DATASET Block Start
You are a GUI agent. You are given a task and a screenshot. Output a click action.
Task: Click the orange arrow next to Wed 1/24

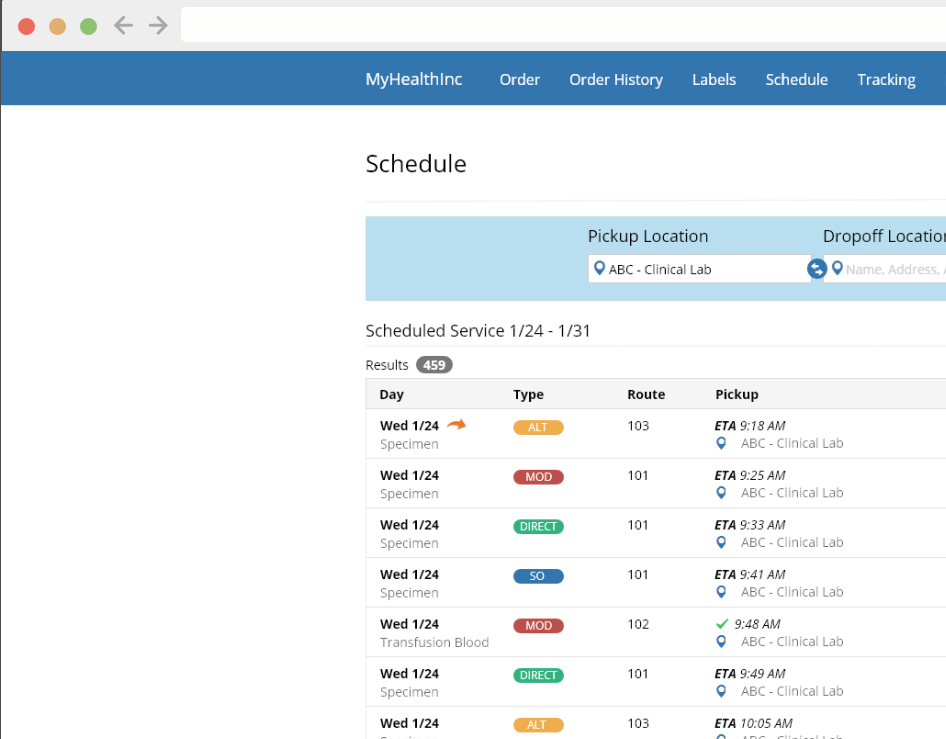456,425
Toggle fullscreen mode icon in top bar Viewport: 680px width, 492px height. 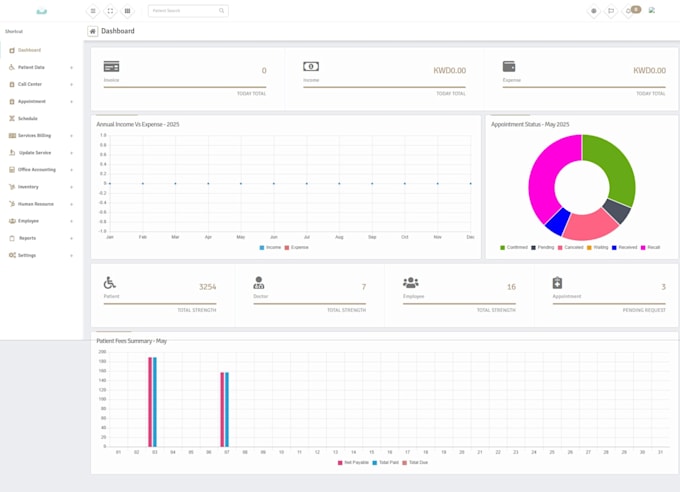tap(110, 11)
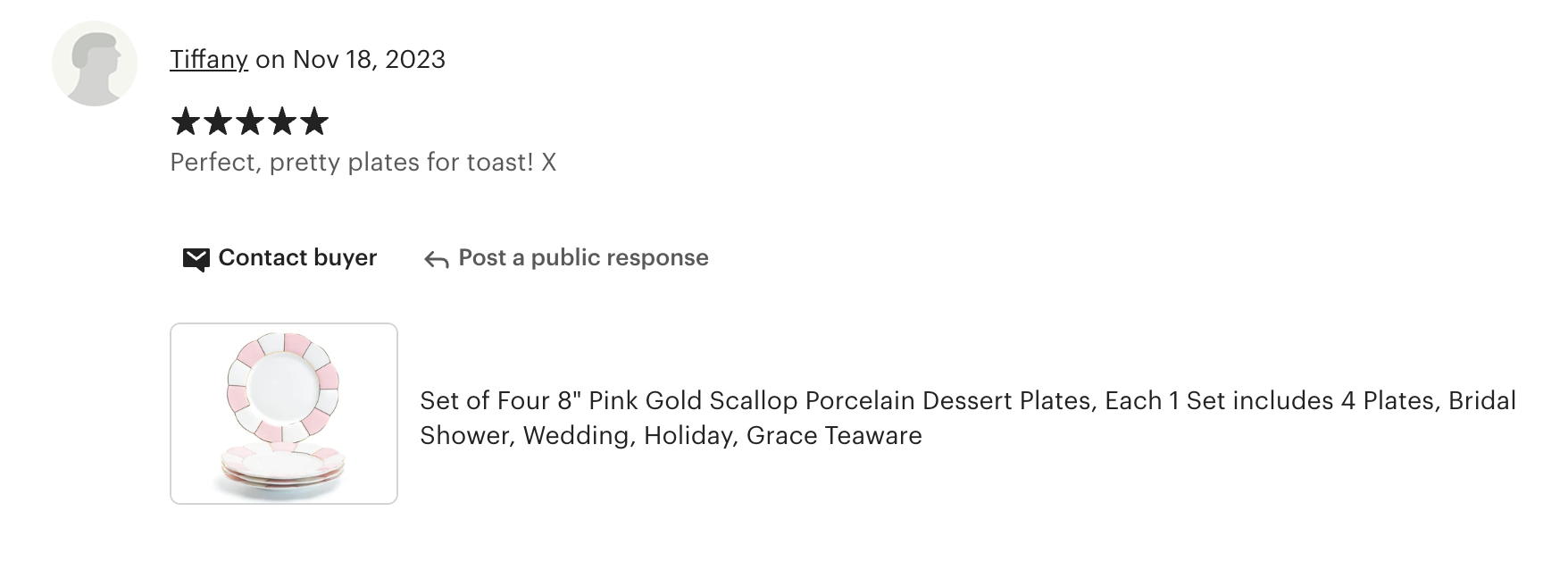
Task: Click the X ending the review comment
Action: (x=548, y=163)
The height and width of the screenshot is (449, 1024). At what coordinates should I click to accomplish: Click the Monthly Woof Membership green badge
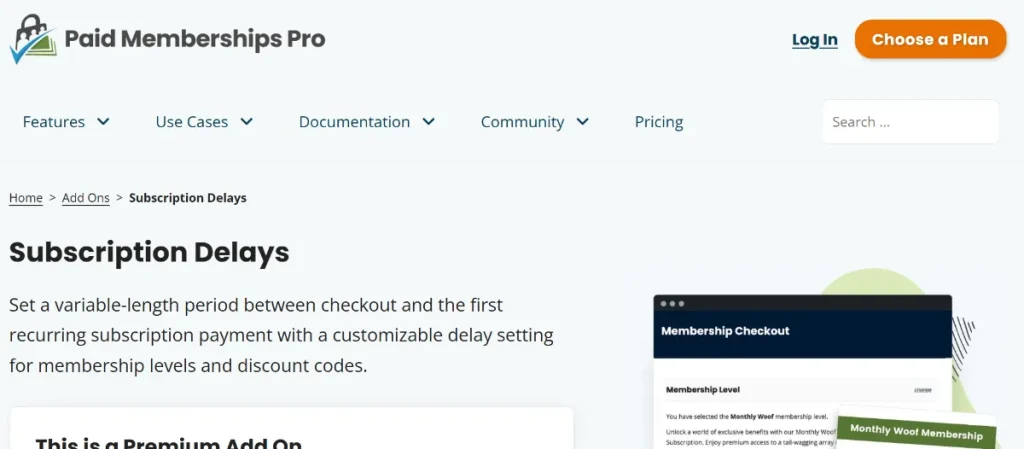[916, 431]
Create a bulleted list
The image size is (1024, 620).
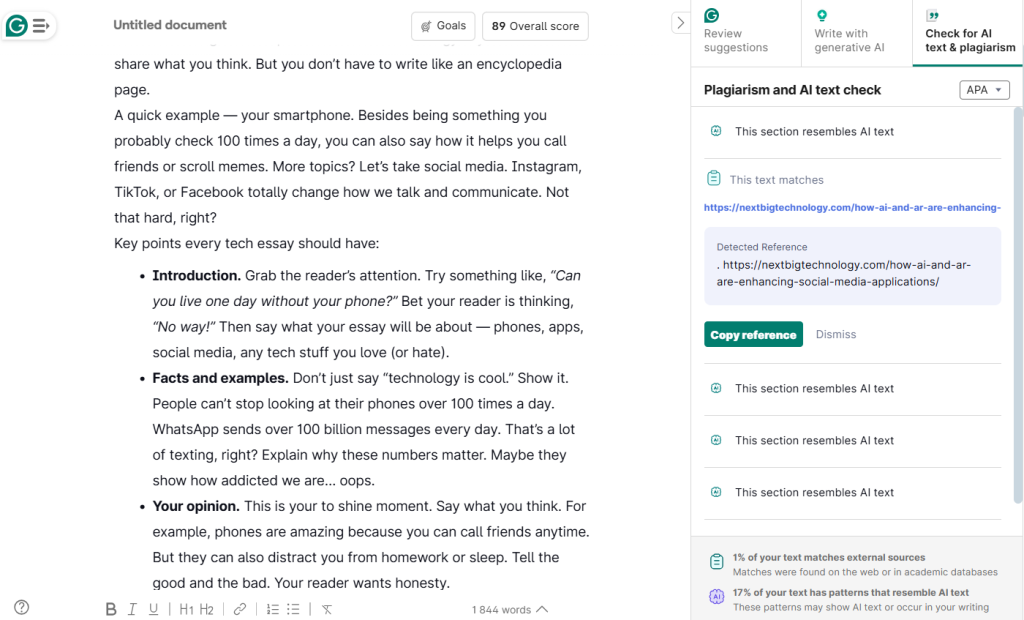coord(293,608)

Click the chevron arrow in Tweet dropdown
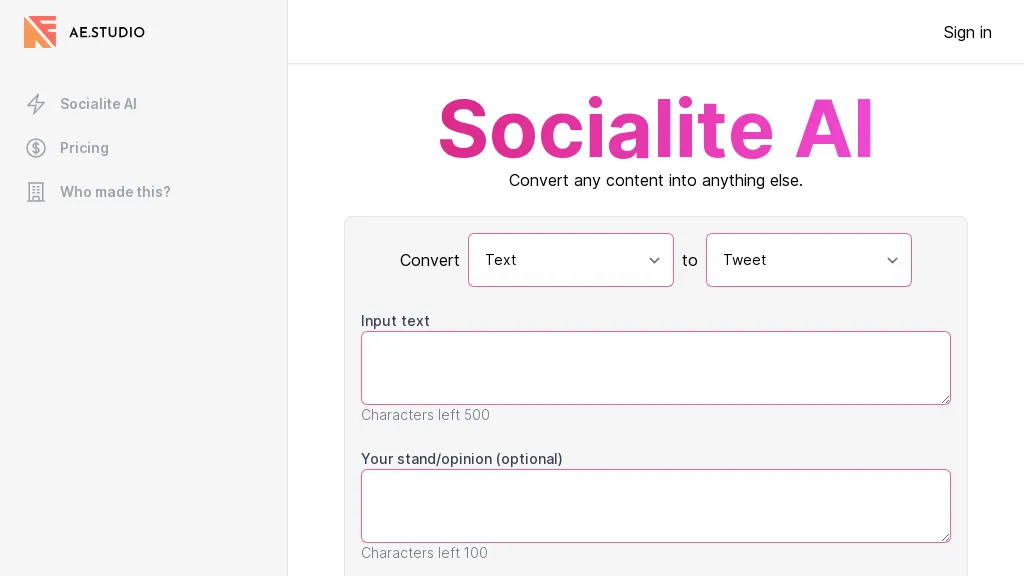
DATASET Block End
(WORK ORDER)
Everything from the line containing "The image size is (1024, 620)." through the last line of the entries is to be output exactly as written, minus any pictures.

(EXERCISE ANSWER)
The image size is (1024, 620).
coord(293,608)

Click the chevron arrow in Tweet dropdown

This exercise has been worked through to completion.